ABU DHABI //With fewer than 50 days before the deadline, Filipino expatriates are being encouraged to register now for their country's midterm elections next year.
"The civic duties of a Filipino citizen are to pay taxes and vote," said Norman Padalhin, the vice consul at the Philippine Embassy. "Since Filipinos working overseas are exempt from paying taxes, they should exercise their right to vote."
On Tuesday, 137 employees from six hotels gathered at the Sheraton Abu Dhabi Hotel and Resort for financial literacy training. Thirty-seven later registered as overseas absentee voters to beat the October 31 deadline set by the Commission on Elections in Manila.
"This will be my first time to register for any Philippine election," said Maria Aiza Agustin, 26, a reservations supervisor at The Westin Abu Dhabi Golf Resort and Spa, who arrived in the capital in September last year. "I was too busy to register and vote back home."
Prospective voters must register in person because biometric data, including facial features and fingerprints, and signatures need to be digitally recorded. Residents must also bring a copy of their passports or Emirates ID.
Filipinos who will be 18 or older on May 13 next year can register. Citizens who have already registered and voted in the past two elections do not need to re-register.

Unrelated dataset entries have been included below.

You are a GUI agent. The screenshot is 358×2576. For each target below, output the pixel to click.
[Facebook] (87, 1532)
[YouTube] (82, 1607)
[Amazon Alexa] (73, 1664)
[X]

At least two employees from Le Royal Meridien hotel said they had previously registered as overseas absentee voters but failed to vote in the 2007 and 2010 elections. They were asked to register again.
"I've been very busy," said Joseph Patrick Utanes, 42, a leisure co-ordinator who had registered in Oman. "I'll try to vote in next year's elections."
His colleague, Marjo Saldua, 44, a hotel nurse, said she and her husband were able to register. But neither found time to vote because they were "too busy" with their jobs.
Overseas absentee voters worldwide are given one month to cast their votes beginning on April 13, while those in the Philippines will vote on May 13, election day.
Cindy Relucio, 31, the chairwoman of Migrante's Abu Dhabi chapter, said the group had been coordinating with the embassy to ensure that more Filipinos were able to register on their day off.
Last month 35 Filipino workers at Saadiyat Island signed up as part of the embassy's mobile registration initiative. A session at Industrial City of Abu Dhabi is scheduled for next month.
Next year's midterm elections will be the fourth since overseas Filipinos were first granted voting rights in 2004.
"We're trying to reach out to Filipino community organisations as well as companies that employ a large number of Filipinos," said Grace Princesa, the Philippine ambassador to the UAE, who announced plans to visit Al Ain and Ruwais in the coming weeks.
"But the big challenge is for Filipinos to come out and vote in next year's elections."
Since overseas absentee voter registration began on November 2 last year, more than 3,000 have signed up in Abu Dhabi for next year's elections.
In total, 17,041 voters in Abu Dhabi and Al Ain and 30,679 voters in Dubai and the Northern Emirates had previously registered for the 2010 presidential elections. However, only 7,917 voted.